# Exercise brief
Print all of the data below exactly as it appears, leaving out every image.
[Source data]
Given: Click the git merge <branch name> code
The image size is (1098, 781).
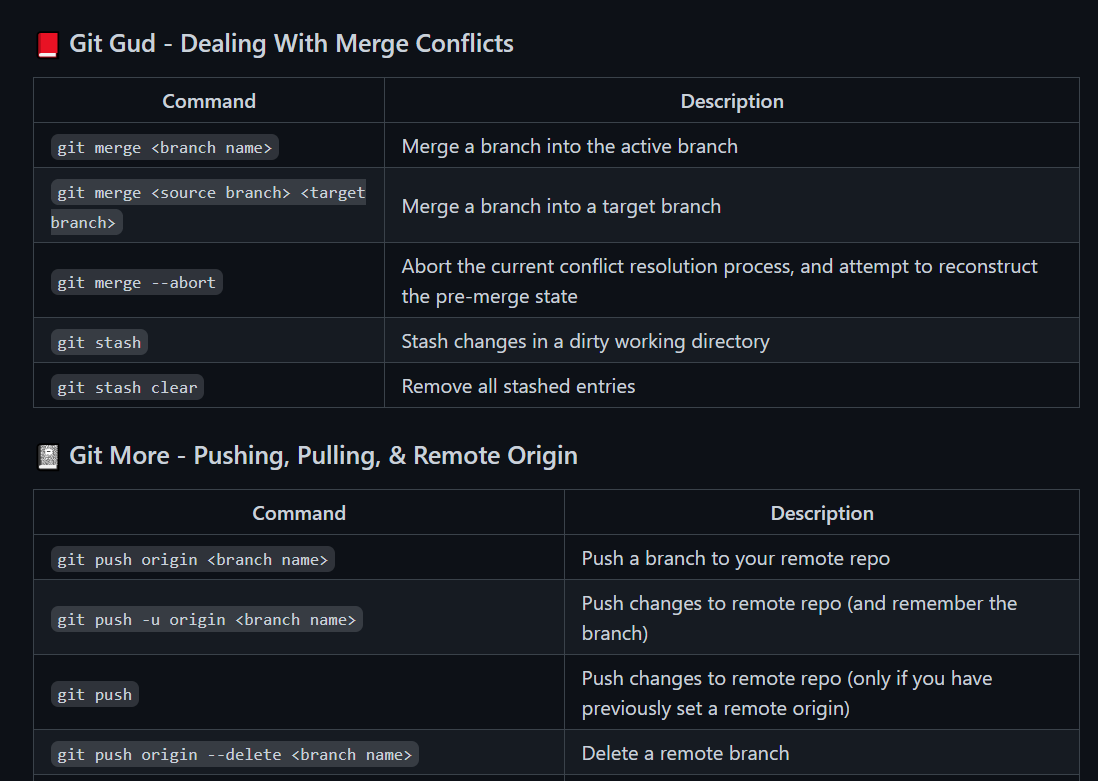Looking at the screenshot, I should point(165,147).
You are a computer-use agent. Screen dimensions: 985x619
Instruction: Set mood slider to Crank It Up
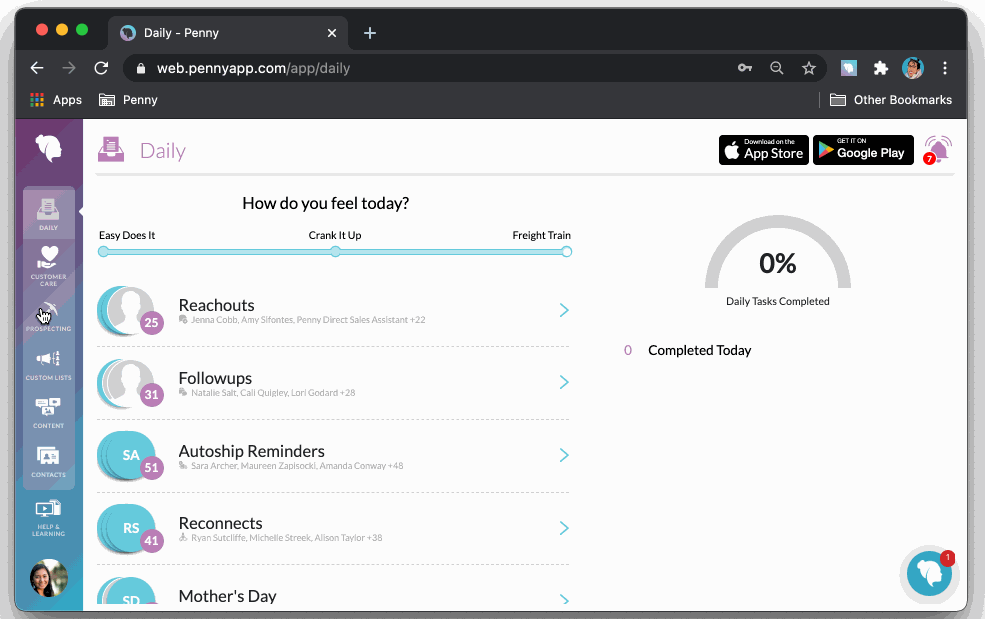coord(335,252)
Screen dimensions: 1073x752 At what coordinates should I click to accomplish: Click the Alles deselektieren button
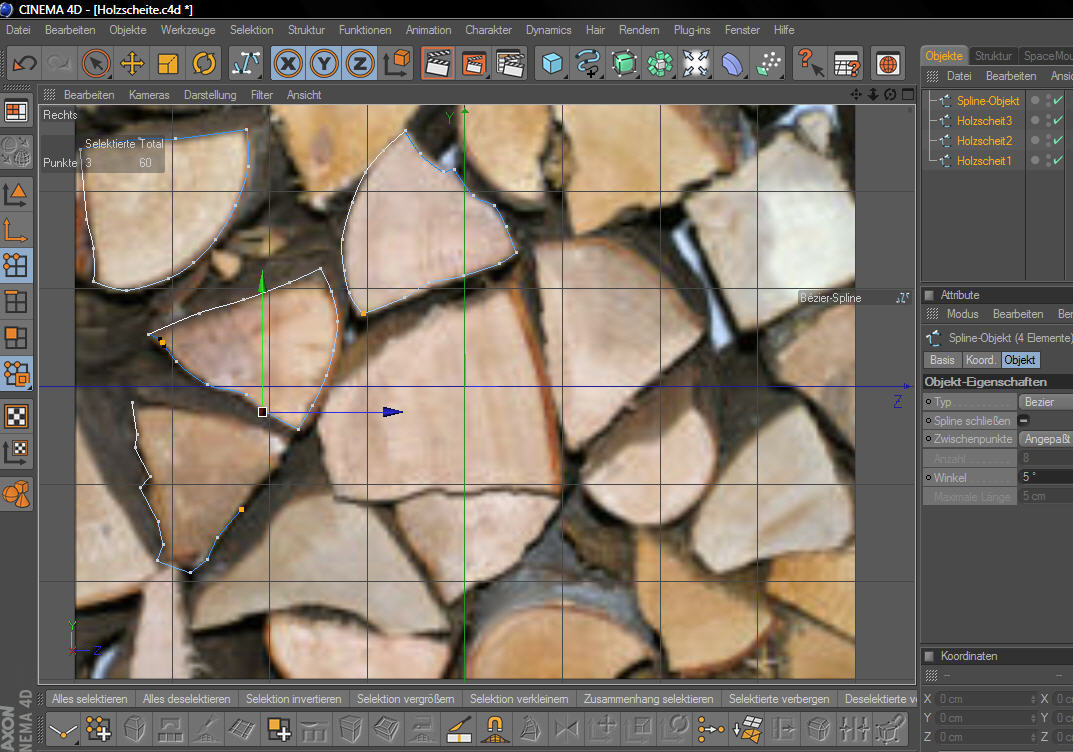click(186, 699)
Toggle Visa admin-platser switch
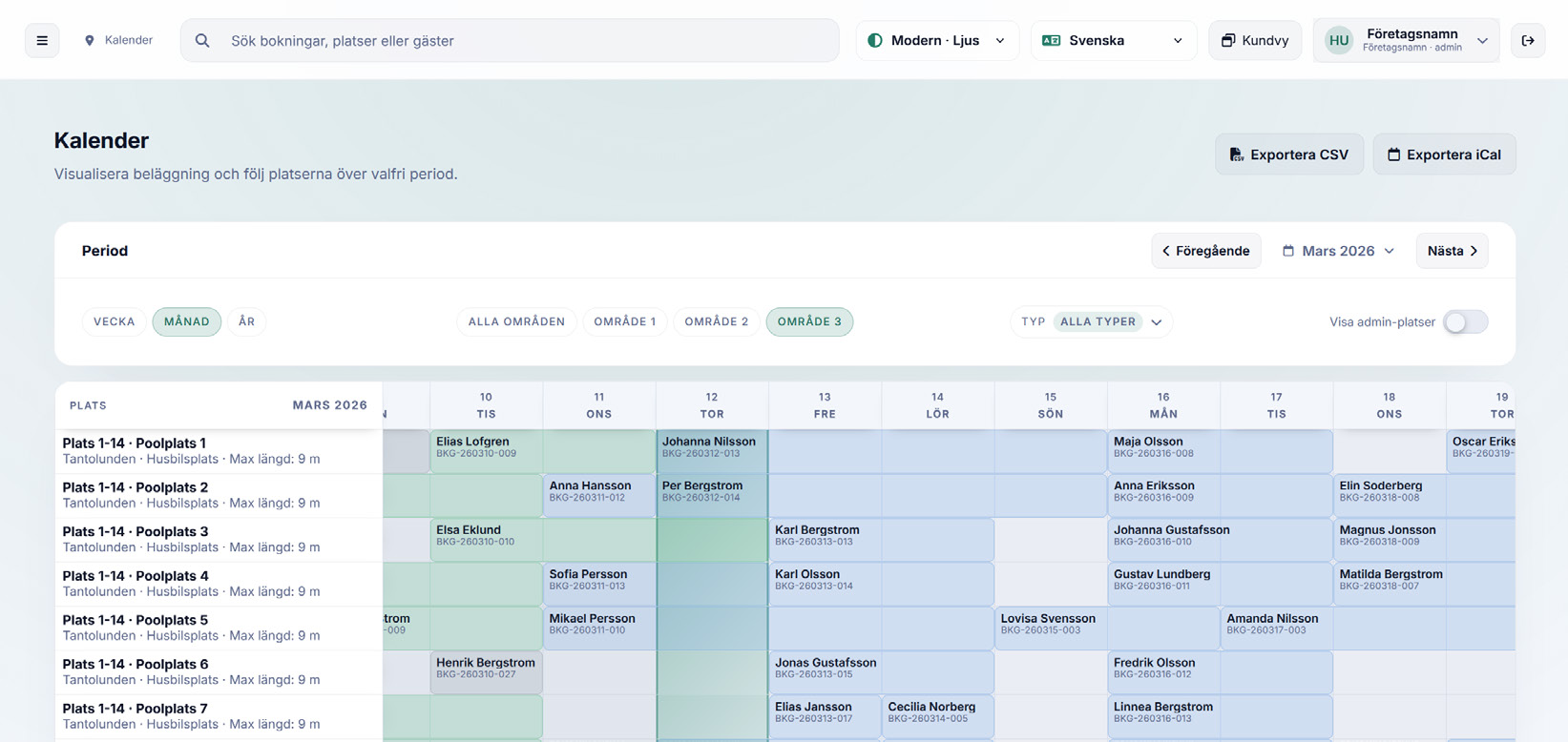The height and width of the screenshot is (742, 1568). pos(1465,322)
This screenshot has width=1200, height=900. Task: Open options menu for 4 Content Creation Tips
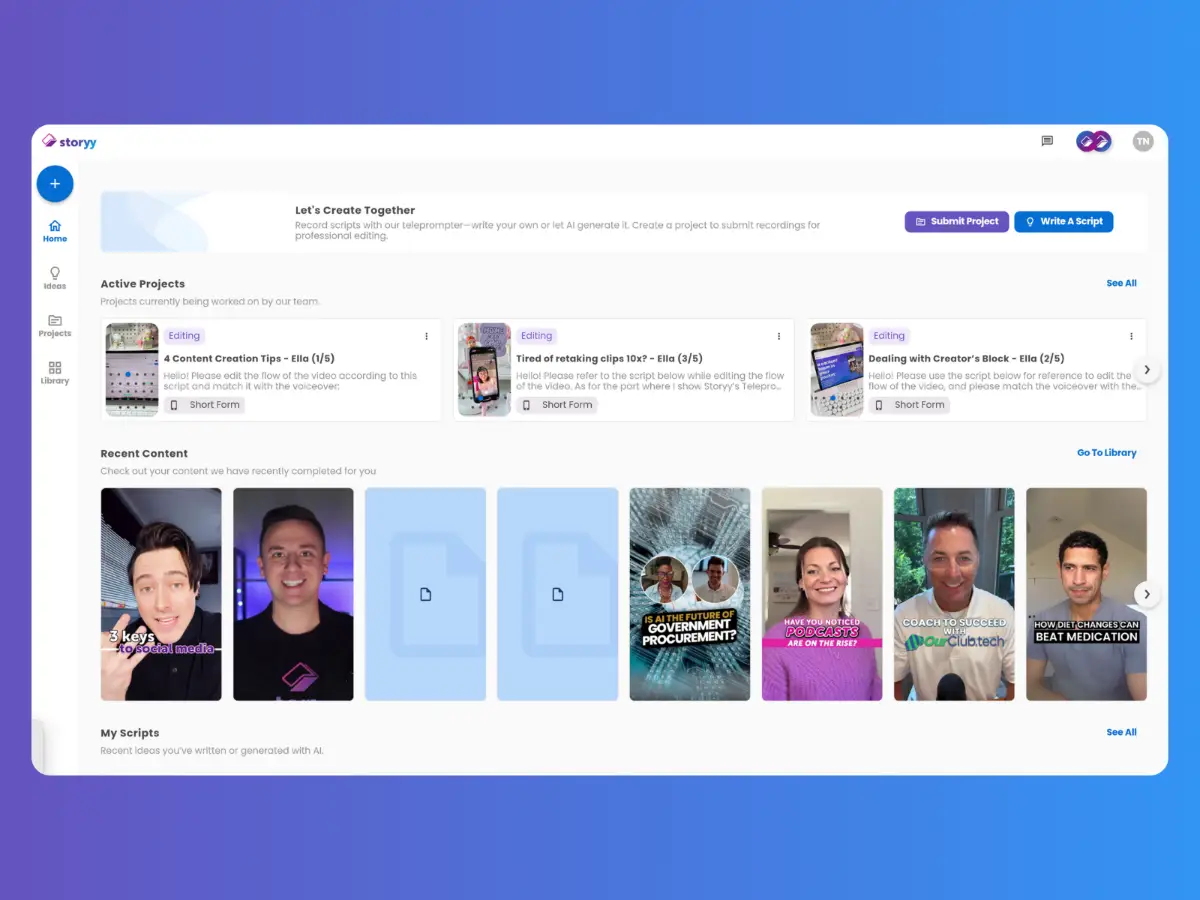click(x=426, y=336)
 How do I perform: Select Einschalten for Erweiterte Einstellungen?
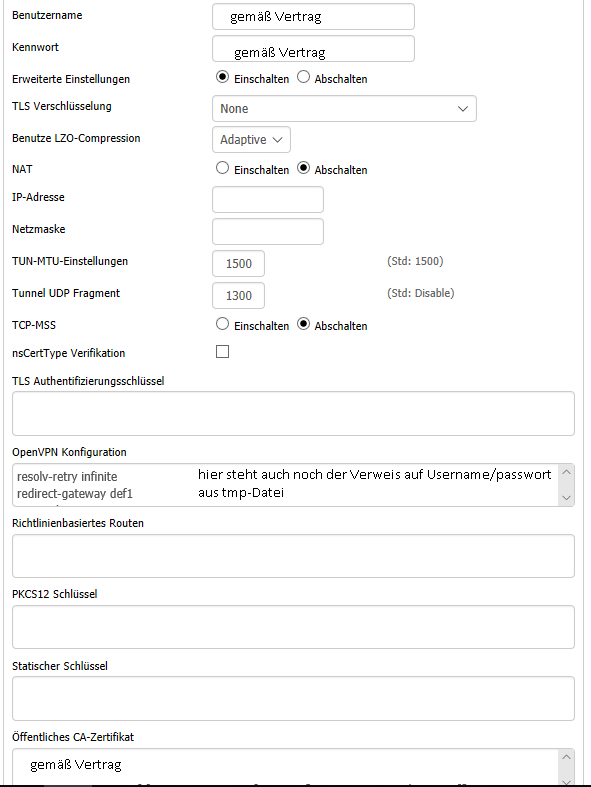click(222, 77)
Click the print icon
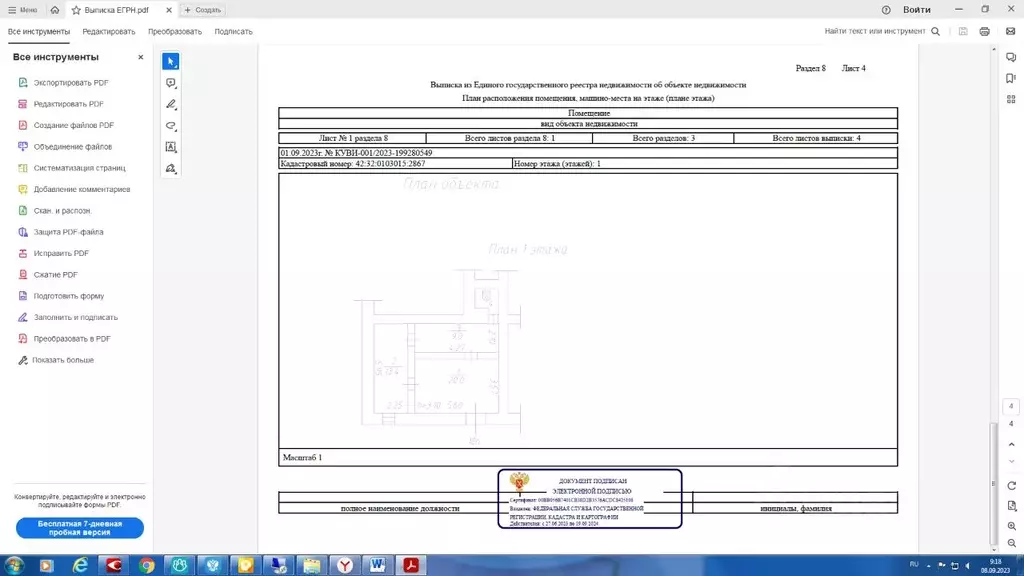Viewport: 1024px width, 576px height. (985, 31)
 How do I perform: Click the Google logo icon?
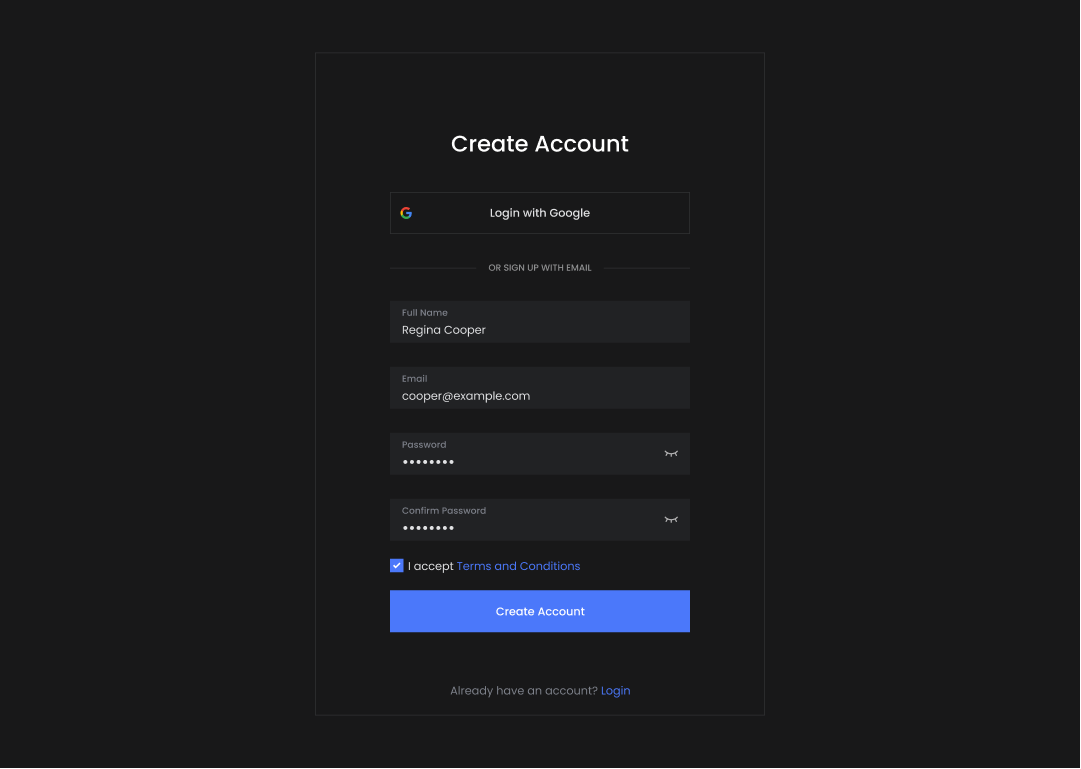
[/Source data]
# Output for this task
Given: Click the git merge <branch name> code
The image size is (1098, 781).
Looking at the screenshot, I should point(165,147).
You are a computer-use agent. Screen dimensions: 985x619
Instruction: Set mood slider to Crank It Up
coord(335,252)
Screen dimensions: 1073x752 At what coordinates should I click to accomplish: Click the Alles deselektieren button
click(186, 699)
Toggle Visa admin-platser switch
The height and width of the screenshot is (742, 1568). pos(1465,322)
This screenshot has width=1200, height=900. Task: Open options menu for 4 Content Creation Tips
click(x=426, y=336)
 How do I perform: Select Einschalten for Erweiterte Einstellungen?
click(222, 77)
Click the print icon
Viewport: 1024px width, 576px height. (985, 31)
 How do I perform: Click the Google logo icon?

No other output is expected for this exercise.